A necessidade de debate traz o risco de exposição. Quando um partido perde, o confronto interno entre alternativas é natural e previsível, mas exige responsabilidade, na medida em que o debate entre militantes é feito na praça pública. Depois das derrotas eleitorais deste ano, o centro-direita será confrontado essa dicotomia: nem sempre a urgência de clarificação anda de mão dada com a recuperação de credibilidade.

Entre os mais distintos, tem sido defendida a ideia de entendimento à direita. Nem o projeto nem a tentação são novidades. Têm raízes profundas – e de sucesso – na nossa democracia e basta conhecer afinidades pessoais entre lados para ver que a distância é hoje mais curta do que aparenta. Mas, tal como a necessidade de debate, a exposição de intenções tem riscos. Este texto é sobre eles.

Do ponto de vista pragmático, tenho a maior das reservas sobre essa exposição de intenções. E por razões muito concretas. O facto de a direita estar constantemente a dizer ao mundo o que vai fazer não a aproximou minimamente da possibilidade de fazer alguma coisa. Olhemos para o exemplo oposto: se o dr. Costa se tivesse candidatado em 2015 com uma ‘geringonça’ contra a coligação PàF, teria conseguido a maioria parlamentar que lhe permitiu governar durante quatro anos? Não, pois não? Se, depois, o dr. Costa tivesse negociado a solução de governo dizendo ao PCP que chegaria a 2019 com um ministro a presidir ao Eurogrupo e a defender superávites, teria chegado a primeiro-ministro? Também não.

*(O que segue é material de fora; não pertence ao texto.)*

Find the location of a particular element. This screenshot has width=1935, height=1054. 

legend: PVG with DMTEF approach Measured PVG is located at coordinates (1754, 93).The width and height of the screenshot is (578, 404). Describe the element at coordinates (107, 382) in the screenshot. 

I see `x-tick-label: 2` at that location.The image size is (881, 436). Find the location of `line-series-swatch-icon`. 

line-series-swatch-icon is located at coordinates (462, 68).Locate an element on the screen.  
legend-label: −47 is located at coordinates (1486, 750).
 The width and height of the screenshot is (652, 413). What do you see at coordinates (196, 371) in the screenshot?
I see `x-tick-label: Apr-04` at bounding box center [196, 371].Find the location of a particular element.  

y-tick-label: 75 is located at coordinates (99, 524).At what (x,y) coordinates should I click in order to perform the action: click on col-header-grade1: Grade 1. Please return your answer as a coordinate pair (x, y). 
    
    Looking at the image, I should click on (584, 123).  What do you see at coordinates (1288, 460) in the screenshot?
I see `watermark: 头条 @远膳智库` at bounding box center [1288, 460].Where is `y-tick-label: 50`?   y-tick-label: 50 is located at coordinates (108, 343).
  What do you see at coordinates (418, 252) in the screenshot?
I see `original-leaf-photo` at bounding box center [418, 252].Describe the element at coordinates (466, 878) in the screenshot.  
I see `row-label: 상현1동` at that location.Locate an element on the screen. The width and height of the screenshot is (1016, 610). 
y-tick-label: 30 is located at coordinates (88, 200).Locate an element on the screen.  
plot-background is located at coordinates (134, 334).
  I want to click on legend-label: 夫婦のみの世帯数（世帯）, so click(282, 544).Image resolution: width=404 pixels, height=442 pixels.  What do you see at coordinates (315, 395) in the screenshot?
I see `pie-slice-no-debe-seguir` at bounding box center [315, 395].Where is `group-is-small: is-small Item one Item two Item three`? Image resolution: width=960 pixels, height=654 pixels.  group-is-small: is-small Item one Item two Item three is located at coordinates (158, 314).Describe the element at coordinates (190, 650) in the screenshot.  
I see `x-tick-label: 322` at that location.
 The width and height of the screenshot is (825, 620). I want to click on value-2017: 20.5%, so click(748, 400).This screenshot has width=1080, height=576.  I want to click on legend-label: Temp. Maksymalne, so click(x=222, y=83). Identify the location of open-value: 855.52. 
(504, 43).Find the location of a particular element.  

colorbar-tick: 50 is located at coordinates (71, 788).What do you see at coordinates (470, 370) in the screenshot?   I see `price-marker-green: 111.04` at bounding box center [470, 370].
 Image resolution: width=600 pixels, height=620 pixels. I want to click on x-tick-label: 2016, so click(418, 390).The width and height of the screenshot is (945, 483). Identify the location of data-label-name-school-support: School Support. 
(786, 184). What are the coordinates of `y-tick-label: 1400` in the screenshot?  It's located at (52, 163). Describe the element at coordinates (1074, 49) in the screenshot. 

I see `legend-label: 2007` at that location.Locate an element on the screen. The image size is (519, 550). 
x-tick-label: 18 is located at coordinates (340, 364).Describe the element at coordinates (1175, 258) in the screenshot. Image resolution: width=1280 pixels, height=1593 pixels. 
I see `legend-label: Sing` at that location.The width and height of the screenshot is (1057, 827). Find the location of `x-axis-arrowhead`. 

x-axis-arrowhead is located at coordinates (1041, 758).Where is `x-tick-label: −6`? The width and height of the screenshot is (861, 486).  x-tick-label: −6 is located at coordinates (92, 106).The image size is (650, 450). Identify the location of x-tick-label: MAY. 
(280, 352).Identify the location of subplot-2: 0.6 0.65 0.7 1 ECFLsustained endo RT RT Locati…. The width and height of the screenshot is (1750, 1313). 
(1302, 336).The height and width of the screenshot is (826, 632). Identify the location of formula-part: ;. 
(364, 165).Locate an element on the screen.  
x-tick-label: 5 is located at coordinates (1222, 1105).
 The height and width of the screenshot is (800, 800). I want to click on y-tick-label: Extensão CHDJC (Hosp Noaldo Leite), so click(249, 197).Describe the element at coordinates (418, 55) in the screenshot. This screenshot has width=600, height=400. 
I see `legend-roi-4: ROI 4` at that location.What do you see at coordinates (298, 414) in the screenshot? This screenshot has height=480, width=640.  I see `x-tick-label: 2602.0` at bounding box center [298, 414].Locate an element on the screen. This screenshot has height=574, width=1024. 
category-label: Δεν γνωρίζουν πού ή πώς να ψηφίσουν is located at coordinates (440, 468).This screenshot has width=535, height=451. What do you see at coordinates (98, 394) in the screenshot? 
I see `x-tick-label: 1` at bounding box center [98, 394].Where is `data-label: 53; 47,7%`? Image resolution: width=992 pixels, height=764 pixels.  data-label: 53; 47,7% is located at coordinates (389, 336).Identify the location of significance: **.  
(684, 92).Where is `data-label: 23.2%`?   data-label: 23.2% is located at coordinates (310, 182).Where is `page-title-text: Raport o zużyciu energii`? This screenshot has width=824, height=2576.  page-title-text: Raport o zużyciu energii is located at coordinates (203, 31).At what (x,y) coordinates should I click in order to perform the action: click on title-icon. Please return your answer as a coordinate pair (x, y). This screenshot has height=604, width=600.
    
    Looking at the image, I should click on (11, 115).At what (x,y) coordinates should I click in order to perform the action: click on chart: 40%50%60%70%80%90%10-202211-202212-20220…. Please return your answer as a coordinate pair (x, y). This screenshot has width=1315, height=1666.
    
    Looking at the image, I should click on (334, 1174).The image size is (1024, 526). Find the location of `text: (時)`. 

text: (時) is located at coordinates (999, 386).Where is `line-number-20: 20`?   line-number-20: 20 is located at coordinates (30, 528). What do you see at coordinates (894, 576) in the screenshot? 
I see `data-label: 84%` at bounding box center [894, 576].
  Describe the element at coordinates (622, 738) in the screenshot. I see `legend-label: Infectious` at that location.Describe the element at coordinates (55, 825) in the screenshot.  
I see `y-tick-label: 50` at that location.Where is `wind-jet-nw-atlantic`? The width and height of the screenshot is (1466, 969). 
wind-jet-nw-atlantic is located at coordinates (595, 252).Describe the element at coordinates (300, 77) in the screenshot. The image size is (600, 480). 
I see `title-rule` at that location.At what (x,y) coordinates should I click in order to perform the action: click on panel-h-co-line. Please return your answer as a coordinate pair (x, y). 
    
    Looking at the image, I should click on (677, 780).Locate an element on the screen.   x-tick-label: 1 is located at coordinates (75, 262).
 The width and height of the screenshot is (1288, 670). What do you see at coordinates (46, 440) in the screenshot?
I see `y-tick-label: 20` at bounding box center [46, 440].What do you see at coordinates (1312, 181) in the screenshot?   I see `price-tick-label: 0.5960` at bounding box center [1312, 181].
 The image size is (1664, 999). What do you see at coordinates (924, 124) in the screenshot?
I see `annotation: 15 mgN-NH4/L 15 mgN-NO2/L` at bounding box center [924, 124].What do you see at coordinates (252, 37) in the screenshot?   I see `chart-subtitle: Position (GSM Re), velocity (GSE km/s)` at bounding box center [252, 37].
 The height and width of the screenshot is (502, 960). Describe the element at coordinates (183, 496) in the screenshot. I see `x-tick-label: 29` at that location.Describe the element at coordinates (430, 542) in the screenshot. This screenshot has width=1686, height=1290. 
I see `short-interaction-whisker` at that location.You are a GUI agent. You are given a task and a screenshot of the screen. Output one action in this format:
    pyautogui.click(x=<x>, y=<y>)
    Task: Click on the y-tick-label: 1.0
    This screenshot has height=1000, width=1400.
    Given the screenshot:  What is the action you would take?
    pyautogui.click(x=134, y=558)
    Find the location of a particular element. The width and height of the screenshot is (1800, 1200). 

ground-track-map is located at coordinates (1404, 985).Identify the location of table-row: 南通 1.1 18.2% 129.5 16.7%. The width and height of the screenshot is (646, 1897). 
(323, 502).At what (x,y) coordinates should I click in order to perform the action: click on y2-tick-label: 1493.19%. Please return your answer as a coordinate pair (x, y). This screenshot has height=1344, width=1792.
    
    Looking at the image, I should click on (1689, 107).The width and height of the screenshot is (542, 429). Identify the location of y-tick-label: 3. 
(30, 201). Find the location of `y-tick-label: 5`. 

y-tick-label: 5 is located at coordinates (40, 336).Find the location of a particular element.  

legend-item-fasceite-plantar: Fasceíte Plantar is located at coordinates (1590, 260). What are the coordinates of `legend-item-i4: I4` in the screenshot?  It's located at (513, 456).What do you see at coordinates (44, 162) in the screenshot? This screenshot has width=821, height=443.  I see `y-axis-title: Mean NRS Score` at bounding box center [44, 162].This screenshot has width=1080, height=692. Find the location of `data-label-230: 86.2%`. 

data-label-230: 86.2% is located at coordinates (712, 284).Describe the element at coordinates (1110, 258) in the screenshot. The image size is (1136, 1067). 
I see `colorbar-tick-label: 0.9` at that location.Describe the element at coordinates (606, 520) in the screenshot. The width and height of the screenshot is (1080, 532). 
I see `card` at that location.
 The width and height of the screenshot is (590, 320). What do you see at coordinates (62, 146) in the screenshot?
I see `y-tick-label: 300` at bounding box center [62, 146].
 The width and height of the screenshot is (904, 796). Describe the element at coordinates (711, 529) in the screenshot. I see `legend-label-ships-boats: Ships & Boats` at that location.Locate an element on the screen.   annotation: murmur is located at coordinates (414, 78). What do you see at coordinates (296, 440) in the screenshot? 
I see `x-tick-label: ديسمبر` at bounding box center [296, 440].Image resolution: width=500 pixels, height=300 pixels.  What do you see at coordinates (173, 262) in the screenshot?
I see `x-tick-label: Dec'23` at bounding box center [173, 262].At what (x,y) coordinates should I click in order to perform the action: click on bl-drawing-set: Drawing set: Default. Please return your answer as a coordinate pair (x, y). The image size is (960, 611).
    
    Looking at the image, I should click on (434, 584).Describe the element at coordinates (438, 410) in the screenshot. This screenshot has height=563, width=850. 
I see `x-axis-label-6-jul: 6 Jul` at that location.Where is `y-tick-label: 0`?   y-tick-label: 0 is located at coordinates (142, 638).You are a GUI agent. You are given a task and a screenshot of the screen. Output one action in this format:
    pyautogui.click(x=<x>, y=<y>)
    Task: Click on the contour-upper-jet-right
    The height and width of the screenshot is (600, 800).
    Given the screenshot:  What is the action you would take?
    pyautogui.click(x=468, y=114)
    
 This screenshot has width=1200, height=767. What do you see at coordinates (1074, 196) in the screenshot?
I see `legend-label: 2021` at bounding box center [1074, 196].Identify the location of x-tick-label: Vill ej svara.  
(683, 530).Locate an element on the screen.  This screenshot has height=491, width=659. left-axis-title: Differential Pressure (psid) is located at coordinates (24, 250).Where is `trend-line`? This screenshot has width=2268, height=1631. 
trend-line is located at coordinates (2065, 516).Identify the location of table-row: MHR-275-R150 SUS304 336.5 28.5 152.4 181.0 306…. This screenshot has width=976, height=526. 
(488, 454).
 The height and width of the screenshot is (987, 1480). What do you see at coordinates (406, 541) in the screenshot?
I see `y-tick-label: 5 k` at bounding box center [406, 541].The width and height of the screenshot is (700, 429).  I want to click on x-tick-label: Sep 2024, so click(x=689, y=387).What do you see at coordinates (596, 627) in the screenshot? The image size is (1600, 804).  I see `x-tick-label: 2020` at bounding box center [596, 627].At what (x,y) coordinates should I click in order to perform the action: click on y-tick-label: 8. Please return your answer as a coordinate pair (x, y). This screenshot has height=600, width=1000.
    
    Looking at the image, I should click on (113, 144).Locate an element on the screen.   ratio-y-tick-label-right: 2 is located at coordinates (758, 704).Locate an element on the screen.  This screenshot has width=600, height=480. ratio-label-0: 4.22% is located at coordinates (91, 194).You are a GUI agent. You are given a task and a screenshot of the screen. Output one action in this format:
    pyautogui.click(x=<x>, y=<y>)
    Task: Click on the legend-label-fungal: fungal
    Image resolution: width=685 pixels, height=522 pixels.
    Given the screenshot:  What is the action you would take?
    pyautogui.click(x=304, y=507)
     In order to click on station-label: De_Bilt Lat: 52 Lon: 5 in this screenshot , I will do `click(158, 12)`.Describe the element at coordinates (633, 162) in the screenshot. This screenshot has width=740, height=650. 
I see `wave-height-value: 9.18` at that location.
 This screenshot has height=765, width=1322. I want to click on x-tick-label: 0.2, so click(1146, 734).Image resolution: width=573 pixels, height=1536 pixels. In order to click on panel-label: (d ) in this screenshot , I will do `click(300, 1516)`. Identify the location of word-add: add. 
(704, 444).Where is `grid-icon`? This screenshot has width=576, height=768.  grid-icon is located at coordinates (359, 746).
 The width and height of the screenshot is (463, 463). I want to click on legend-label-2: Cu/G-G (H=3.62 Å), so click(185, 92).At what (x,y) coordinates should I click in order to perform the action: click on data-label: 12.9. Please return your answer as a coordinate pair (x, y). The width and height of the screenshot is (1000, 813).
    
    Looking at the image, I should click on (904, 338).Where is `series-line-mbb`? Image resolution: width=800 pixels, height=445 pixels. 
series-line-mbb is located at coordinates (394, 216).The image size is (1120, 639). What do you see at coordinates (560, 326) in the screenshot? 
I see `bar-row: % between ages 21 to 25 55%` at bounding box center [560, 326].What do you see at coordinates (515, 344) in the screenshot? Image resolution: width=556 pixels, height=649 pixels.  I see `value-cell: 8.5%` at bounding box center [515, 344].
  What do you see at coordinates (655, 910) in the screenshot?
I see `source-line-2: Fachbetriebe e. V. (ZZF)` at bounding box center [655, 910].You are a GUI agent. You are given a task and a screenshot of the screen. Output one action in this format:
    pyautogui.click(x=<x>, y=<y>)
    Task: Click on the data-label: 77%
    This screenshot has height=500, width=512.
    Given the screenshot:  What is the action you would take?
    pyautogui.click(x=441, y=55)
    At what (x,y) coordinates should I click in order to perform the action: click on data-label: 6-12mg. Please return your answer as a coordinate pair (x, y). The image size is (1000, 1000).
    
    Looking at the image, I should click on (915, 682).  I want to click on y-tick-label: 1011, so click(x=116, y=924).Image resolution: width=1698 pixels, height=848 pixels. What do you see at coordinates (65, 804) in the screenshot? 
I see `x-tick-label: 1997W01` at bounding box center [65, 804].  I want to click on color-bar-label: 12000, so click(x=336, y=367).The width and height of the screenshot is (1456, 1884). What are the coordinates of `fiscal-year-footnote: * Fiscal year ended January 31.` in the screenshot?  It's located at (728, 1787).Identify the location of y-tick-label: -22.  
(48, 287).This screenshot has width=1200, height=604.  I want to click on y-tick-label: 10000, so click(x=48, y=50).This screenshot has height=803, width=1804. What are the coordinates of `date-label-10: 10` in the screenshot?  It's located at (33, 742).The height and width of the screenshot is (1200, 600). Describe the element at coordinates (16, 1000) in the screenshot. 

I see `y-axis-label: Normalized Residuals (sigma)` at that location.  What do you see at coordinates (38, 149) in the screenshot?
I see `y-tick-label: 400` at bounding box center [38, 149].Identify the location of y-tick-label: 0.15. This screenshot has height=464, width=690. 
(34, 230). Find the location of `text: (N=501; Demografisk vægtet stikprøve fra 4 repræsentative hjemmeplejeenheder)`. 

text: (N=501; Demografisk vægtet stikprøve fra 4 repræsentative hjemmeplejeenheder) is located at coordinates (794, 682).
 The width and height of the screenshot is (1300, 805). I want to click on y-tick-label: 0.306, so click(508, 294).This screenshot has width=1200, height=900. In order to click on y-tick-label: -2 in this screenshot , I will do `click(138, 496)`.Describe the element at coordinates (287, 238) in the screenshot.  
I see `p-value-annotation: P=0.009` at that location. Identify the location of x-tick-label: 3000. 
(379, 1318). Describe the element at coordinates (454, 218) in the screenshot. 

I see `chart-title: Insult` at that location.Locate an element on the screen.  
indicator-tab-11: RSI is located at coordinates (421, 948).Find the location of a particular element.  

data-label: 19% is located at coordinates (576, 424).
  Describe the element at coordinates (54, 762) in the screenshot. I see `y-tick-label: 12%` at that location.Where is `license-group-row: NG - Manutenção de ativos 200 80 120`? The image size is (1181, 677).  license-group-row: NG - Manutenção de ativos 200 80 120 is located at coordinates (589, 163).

A vantagem estratégica do PS está aqui: a direita não tem a menor ideia do que António Costa fará amanhã, mas toda a gente sabe o que a direita gostaria de fazer depois de amanhã. Esta semana foi, aliás, prova disso: o homem ganhou as eleições, está indigitado primeiro-ministro e anda a passear por Lisboa como se estivesse a negociar peixe fresco no mercado de domingo. A direita, que perdeu, assume prontamente um posicionamento para um futuro ainda distante. O PS, que vai governar, assume o mínimo que pode para um futuro que chega amanhã.

De um ponto de vista realista, é importante prepararmo-nos para a possibilidade de não acontecer nada. Isso mesmo: nada. Um dos erros que derrotou politicamente a oposição nos últimos quatro anos foi a falha no diagnóstico. A ‘geringonça’ era um novo PREC e um encore da bancarrota de José Sócrates – e não foi nada disso que aconteceu –, do mesmo modo que a vitória do PS em 2019 trazia a ameaça de uma supremacia da esquerda que não surgiu. Não nego que a absolutização do poder socialista constitui – e constituiu – um perigo para o regime, mas devemos preparar-nos para a possibilidade de simplesmente não se passar nada – no fundo, como nos últimos quatro anos.

Para os que olham para a união do centro-direita como solução, e eu incluo-me neles, a hipótese de ‘ficar tudo na mesma’ deve ser tida em conta. Um PSD com Rui Rio, uma Iniciativa Liberal polarizadora e um Chega anti-sistema não têm interesse imediato nessa solução. E, na política, nunca é bonito ficar a falar sozinho.